A risultare poco logico e farraginoso è anche l’intero iter del passaggio di progetti e diritti dello schema ottico al famoso costruttore nipponico: Tokina era un colosso, con proprie linee per la fusione del vetro ottico, modernissime attrezzature e centinaia di tecnici di valore che avevano progettato e brevettato decine di obiettivi del genere: un’azienda di questo tipo non aveva alcun bisogno di acquistare dalla boccheggiante Angenieux il progetto di un 28-70mm quando lei stessa ne aveva progettati svariati modelli e tutti con avanzata tecnologia.
Considerando tutto questo e anche l’assenza del made in France sull’obiettivo, risulta effettivamente più logico che Angenieux, volendo esordire nel settore autofocus con un obiettivo luminoso e complesso in momenti in cui i bilanci erano già preoccupanti, abbia appaltato a Tokina la progettazione ottica e la produzione dell’obiettivo, semplicemente rimarcandolo Angenieux, e quando l’azienda francese non fu più in grado di commercializzarlo, Tokina semplicemente continuò a produrlo in montatura ATX-PRO e col proprio marchio in chiaro, col fine di recuperare l’investimento iniziale con numeri ben superiori a quelli complessivamente garantiti da Angenieux stessa.

RIGHE DI DATI –
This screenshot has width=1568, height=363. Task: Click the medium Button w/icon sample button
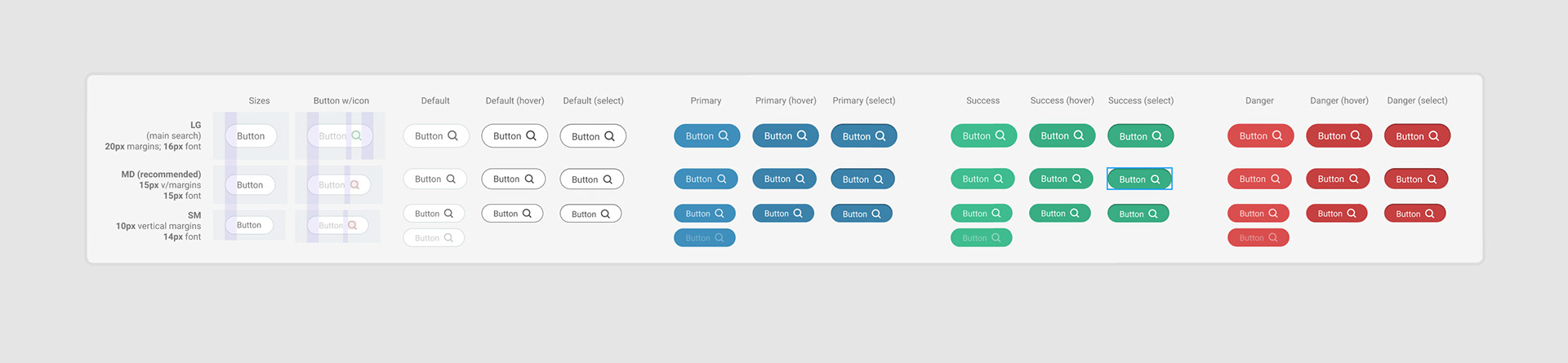tap(339, 185)
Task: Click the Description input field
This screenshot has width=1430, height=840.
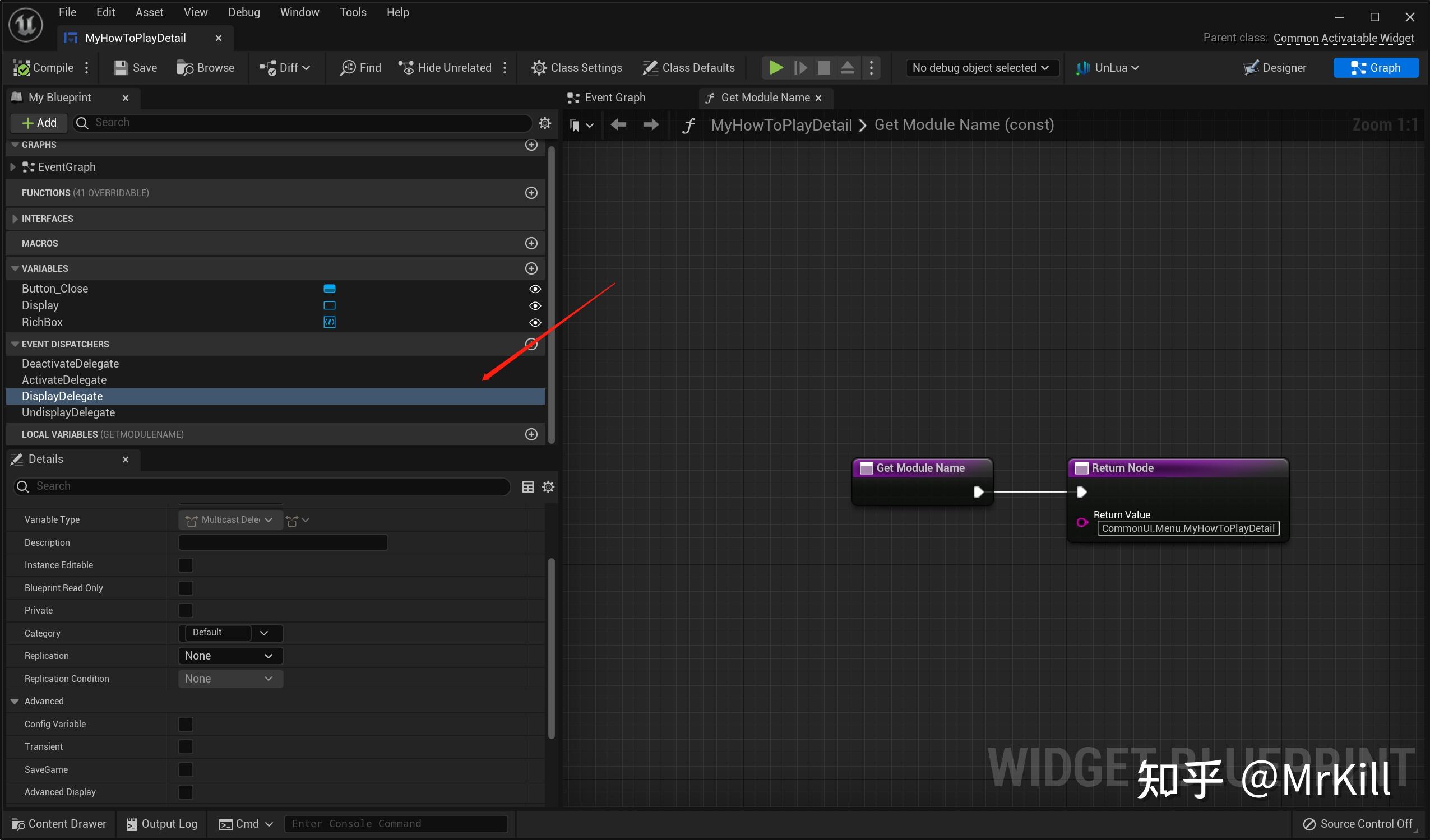Action: [283, 543]
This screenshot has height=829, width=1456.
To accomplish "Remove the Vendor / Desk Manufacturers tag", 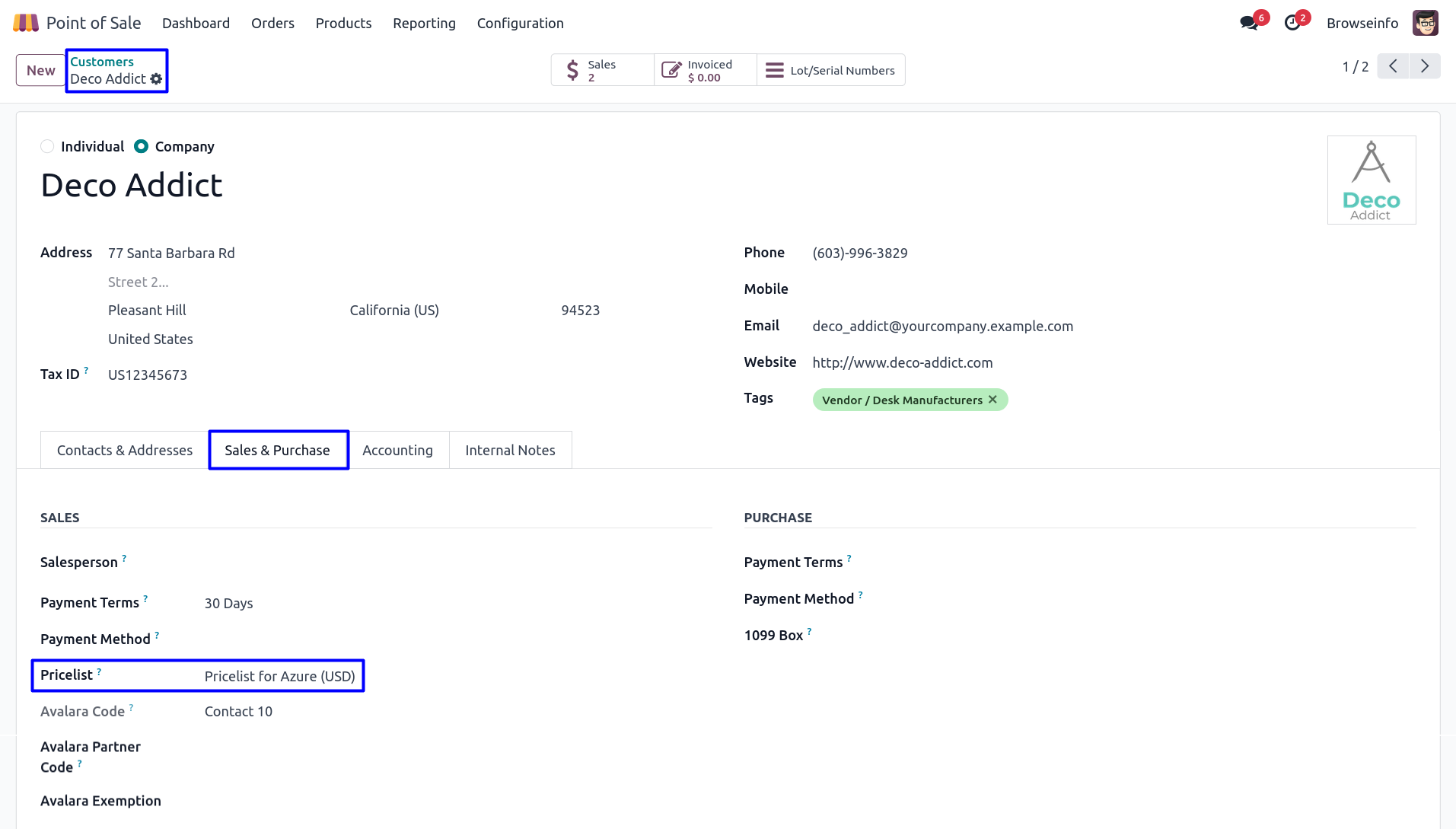I will coord(992,400).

ISTRUZIONI –
1. Restituisci per favore il passo del brano su Angenieux e Tokina che comincia con "Considerando tutto questo" e prosegue fino a "da Angenieux stessa.".
2. Riassumi in due frasi il brano su Angenieux e Tokina.
Le voci non hanno alcun legame con il brano su Angenieux e Tokina.

SOLUZIONI PER COMPITO –
1.
Considerando tutto questo e anche l’assenza del made in France sull’obiettivo, risulta effettivamente più logico che Angenieux, volendo esordire nel settore autofocus con un obiettivo luminoso e complesso in momenti in cui i bilanci erano già preoccupanti, abbia appaltato a Tokina la progettazione ottica e la produzione dell’obiettivo, semplicemente rimarcandolo Angenieux, e quando l’azienda francese non fu più in grado di commercializzarlo, Tokina semplicemente continuò a produrlo in montatura ATX-PRO e col proprio marchio in chiaro, col fine di recuperare l’investimento iniziale con numeri ben superiori a quelli complessivamente garantiti da Angenieux stessa.

2. Il passaggio dei progetti e dei diritti dello schema ottico a Tokina appare poco logico, perché Tokina era un colosso con linee proprie per la fusione del vetro ottico, attrezzature modernissime e centinaia di tecnici, e aveva già progettato svariati 28-70mm. Considerando anche l'assenza del made in France, è più logico che Angenieux, volendo esordire nell'autofocus con bilanci già preoccupanti, abbia appaltato a Tokina progettazione e produzione dell'obiettivo, rimarcandolo col proprio nome, e che Tokina abbia poi continuato a produrlo in montatura ATX-PRO col proprio marchio per recuperare l'investimento iniziale.